# Task material
********
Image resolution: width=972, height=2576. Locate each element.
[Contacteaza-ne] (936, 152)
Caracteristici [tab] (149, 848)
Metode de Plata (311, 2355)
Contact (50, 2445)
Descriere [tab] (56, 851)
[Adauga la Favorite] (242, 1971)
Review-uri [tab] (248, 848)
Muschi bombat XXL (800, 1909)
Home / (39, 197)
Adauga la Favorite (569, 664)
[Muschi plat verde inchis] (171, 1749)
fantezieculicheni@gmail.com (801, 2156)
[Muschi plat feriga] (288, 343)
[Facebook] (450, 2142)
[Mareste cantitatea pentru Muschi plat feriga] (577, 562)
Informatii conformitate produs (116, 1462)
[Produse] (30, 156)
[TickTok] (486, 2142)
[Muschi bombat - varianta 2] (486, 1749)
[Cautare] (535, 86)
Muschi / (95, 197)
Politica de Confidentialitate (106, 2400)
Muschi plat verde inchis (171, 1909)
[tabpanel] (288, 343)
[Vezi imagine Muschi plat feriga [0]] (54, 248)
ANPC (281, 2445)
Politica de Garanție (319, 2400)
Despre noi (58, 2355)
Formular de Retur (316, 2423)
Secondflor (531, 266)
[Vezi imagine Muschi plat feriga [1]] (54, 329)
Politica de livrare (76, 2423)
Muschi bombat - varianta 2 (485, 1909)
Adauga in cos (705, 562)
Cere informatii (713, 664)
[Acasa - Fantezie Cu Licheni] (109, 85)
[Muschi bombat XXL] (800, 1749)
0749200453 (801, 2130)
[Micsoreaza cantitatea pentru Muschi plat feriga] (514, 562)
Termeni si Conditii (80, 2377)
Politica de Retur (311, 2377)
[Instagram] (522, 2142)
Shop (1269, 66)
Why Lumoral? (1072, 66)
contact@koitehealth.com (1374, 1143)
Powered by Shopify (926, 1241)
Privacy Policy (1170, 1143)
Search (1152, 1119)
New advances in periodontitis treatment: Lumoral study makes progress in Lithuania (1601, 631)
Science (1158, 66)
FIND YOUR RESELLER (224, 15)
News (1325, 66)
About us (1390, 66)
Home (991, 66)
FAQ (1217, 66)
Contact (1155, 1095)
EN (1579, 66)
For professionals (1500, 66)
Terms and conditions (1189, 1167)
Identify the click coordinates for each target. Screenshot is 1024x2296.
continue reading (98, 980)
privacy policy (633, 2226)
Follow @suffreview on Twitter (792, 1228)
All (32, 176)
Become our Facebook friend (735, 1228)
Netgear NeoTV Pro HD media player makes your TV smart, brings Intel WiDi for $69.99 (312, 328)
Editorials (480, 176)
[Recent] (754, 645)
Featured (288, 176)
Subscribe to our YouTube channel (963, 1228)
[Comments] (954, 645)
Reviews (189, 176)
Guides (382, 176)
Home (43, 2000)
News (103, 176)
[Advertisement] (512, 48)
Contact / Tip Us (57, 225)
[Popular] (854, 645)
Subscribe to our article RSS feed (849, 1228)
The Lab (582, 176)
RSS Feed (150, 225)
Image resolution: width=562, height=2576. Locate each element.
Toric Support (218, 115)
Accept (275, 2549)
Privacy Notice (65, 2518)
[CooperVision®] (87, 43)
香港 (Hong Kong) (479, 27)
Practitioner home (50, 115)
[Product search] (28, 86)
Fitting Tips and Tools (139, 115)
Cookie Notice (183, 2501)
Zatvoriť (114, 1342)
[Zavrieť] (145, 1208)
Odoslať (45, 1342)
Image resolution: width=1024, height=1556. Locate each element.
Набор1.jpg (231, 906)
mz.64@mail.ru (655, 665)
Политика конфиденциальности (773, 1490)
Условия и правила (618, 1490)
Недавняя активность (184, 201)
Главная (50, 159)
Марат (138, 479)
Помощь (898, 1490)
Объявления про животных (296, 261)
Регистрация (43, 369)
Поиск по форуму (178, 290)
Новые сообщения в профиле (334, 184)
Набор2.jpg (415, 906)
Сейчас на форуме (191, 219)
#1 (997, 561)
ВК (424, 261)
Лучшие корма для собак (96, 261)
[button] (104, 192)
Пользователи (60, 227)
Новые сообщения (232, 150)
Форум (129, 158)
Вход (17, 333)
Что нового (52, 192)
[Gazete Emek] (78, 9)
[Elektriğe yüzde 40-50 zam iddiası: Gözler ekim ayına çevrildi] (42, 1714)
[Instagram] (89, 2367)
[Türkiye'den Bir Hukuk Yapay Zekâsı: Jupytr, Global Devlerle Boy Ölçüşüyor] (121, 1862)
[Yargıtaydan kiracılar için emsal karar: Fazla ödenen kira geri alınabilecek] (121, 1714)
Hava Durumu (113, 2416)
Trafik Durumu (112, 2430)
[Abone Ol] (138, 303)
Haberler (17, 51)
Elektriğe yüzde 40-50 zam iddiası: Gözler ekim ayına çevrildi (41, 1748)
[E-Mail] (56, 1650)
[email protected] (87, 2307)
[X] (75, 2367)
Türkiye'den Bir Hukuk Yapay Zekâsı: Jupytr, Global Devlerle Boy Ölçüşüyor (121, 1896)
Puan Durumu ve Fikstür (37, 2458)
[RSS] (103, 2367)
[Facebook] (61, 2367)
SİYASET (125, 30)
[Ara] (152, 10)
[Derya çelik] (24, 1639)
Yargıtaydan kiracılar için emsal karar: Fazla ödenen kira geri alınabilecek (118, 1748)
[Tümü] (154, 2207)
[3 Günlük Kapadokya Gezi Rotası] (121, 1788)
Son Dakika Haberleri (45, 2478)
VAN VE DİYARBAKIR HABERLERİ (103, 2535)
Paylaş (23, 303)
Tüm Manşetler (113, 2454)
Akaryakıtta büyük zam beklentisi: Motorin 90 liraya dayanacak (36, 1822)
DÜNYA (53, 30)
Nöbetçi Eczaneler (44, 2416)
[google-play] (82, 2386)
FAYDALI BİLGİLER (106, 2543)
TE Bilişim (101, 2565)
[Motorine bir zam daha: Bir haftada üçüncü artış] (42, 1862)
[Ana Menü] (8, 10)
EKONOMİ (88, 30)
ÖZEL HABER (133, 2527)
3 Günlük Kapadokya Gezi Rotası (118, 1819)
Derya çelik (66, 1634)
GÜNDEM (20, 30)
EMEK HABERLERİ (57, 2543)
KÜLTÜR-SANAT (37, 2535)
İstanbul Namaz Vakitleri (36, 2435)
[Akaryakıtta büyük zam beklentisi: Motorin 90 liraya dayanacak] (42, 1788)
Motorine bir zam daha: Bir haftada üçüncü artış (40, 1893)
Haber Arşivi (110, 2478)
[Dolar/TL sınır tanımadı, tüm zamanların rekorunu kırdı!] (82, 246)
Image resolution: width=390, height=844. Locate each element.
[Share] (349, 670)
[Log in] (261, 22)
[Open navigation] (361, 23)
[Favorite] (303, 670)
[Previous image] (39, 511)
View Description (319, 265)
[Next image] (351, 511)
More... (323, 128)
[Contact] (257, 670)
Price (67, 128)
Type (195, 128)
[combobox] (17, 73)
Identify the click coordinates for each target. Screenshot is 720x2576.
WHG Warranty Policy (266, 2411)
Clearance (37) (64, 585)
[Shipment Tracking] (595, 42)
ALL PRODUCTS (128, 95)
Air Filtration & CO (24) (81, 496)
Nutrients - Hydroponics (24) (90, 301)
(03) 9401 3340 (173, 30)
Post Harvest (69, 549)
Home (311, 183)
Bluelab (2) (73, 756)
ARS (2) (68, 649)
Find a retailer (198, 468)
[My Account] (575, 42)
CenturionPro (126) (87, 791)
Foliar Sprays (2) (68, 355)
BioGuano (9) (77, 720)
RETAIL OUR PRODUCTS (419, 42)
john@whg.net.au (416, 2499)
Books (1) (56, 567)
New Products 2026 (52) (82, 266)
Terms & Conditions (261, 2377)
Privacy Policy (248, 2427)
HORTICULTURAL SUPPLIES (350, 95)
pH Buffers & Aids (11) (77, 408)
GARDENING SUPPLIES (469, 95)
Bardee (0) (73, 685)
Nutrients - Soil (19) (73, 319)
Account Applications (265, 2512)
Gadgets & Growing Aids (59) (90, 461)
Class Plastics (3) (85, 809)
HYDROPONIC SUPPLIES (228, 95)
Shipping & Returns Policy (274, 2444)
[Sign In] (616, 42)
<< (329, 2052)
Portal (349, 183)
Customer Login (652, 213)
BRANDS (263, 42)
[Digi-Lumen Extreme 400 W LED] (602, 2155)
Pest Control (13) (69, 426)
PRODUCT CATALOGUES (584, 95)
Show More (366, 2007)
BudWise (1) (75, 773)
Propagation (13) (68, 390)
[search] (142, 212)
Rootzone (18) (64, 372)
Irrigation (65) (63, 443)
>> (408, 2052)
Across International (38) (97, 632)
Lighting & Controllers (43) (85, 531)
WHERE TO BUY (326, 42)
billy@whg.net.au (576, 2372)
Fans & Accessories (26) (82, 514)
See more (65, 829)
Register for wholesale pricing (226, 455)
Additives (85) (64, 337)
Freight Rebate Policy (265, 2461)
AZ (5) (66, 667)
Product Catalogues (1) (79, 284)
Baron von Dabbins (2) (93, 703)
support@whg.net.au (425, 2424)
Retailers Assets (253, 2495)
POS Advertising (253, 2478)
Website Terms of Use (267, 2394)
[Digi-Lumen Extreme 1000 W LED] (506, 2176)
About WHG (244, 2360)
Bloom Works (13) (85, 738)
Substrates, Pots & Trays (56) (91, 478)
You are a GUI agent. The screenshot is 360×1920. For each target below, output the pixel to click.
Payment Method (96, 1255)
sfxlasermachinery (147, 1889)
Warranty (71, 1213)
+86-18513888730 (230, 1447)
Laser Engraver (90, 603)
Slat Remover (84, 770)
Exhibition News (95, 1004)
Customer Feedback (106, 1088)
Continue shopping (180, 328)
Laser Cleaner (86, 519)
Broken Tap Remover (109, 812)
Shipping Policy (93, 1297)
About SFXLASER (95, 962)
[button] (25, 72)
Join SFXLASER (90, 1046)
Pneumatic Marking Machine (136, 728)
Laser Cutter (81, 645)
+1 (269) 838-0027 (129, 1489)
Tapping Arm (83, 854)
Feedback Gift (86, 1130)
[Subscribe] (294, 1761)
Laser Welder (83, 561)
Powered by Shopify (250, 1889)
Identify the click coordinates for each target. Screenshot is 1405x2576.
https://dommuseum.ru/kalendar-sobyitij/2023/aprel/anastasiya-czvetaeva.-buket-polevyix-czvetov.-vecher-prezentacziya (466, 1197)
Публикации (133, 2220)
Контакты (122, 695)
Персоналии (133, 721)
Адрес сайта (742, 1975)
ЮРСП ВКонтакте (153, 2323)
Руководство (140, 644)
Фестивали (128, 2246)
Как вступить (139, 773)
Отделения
********
# Work instructions
Copy exactly the lines from the top of the entries through the line with "Search (1152, 1119)" in it, please, keeping both ends and adding nothing.

# Problem solution
Image resolution: width=972, height=2576. Locate each element.
[Contacteaza-ne] (936, 152)
Caracteristici [tab] (149, 848)
Metode de Plata (311, 2355)
Contact (50, 2445)
Descriere [tab] (56, 851)
[Adauga la Favorite] (242, 1971)
Review-uri [tab] (248, 848)
Muschi bombat XXL (800, 1909)
Home / (39, 197)
Adauga la Favorite (569, 664)
[Muschi plat verde inchis] (171, 1749)
fantezieculicheni@gmail.com (801, 2156)
[Muschi plat feriga] (288, 343)
[Facebook] (450, 2142)
[Mareste cantitatea pentru Muschi plat feriga] (577, 562)
Informatii conformitate produs (116, 1462)
[Produse] (30, 156)
[TickTok] (486, 2142)
[Muschi bombat - varianta 2] (486, 1749)
[Cautare] (535, 86)
Muschi / (95, 197)
Politica de Confidentialitate (106, 2400)
Muschi plat verde inchis (171, 1909)
[tabpanel] (288, 343)
[Vezi imagine Muschi plat feriga [0]] (54, 248)
ANPC (281, 2445)
Politica de Garanție (319, 2400)
Despre noi (58, 2355)
Formular de Retur (316, 2423)
Secondflor (531, 266)
[Vezi imagine Muschi plat feriga [1]] (54, 329)
Politica de livrare (76, 2423)
Muschi bombat - varianta 2 (485, 1909)
Adauga in cos (705, 562)
Cere informatii (713, 664)
[Acasa - Fantezie Cu Licheni] (109, 85)
[Muschi bombat XXL] (800, 1749)
0749200453 (801, 2130)
[Micsoreaza cantitatea pentru Muschi plat feriga] (514, 562)
Termeni si Conditii (80, 2377)
Politica de Retur (311, 2377)
[Instagram] (522, 2142)
Shop (1269, 66)
Why Lumoral? (1072, 66)
contact@koitehealth.com (1374, 1143)
Powered by Shopify (926, 1241)
Privacy Policy (1170, 1143)
Search (1152, 1119)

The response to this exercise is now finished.